Should any entry hold a picture, omit that picture and copy the rest of the entry exactly.

>>>>>

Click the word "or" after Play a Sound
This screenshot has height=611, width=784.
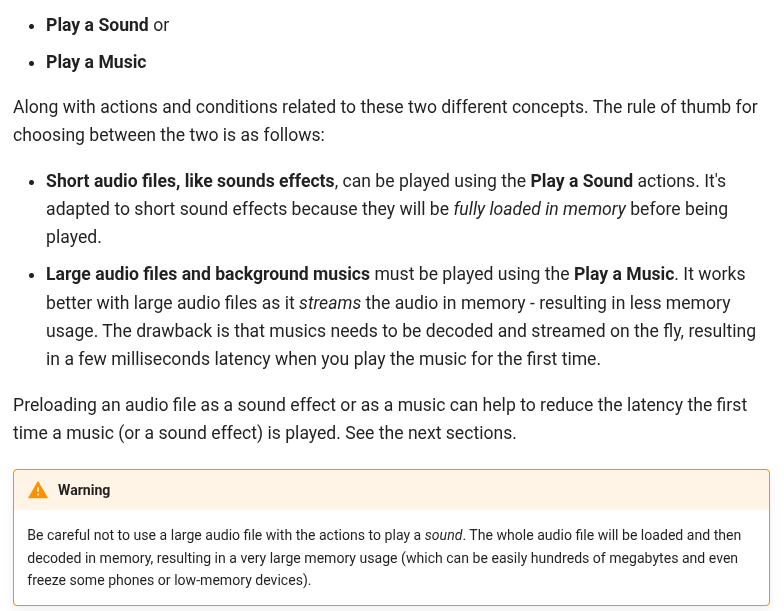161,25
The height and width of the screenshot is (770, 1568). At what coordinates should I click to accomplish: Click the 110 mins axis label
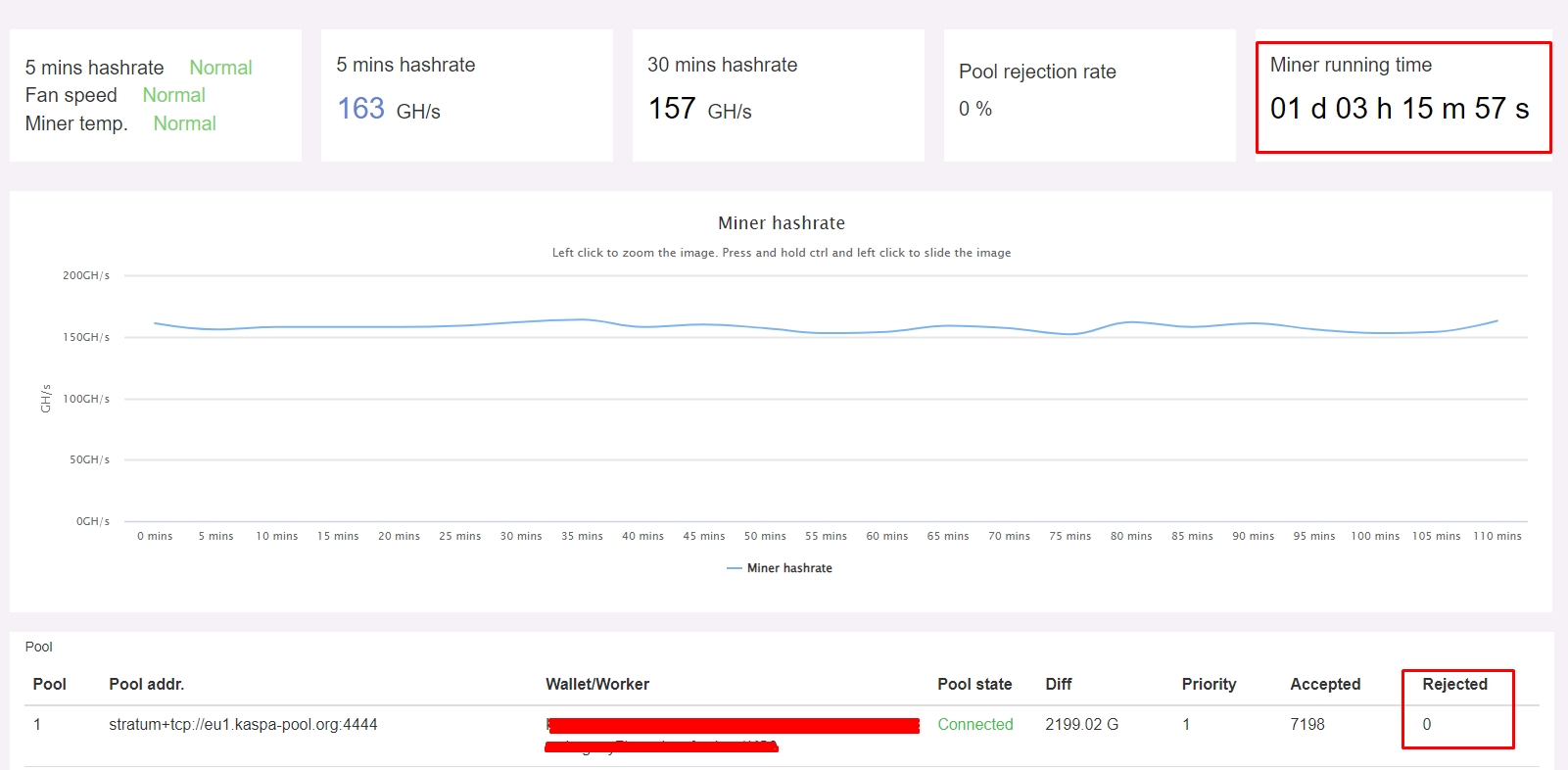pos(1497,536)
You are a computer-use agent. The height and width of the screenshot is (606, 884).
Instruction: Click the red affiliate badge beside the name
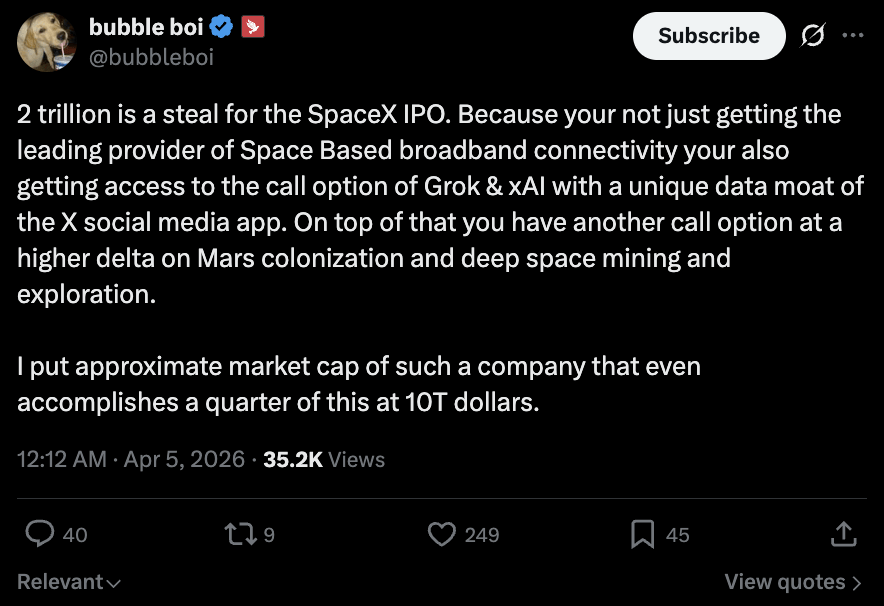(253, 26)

<<<<<

▶ Reply
Click the word "or" after Play a Sound
This screenshot has height=611, width=784.
161,25
The height and width of the screenshot is (770, 1568). At what coordinates should I click to accomplish: Click the 110 mins axis label
pos(1497,536)
You are a computer-use agent. The height and width of the screenshot is (606, 884).
Instruction: Click the red affiliate badge beside the name
(253, 26)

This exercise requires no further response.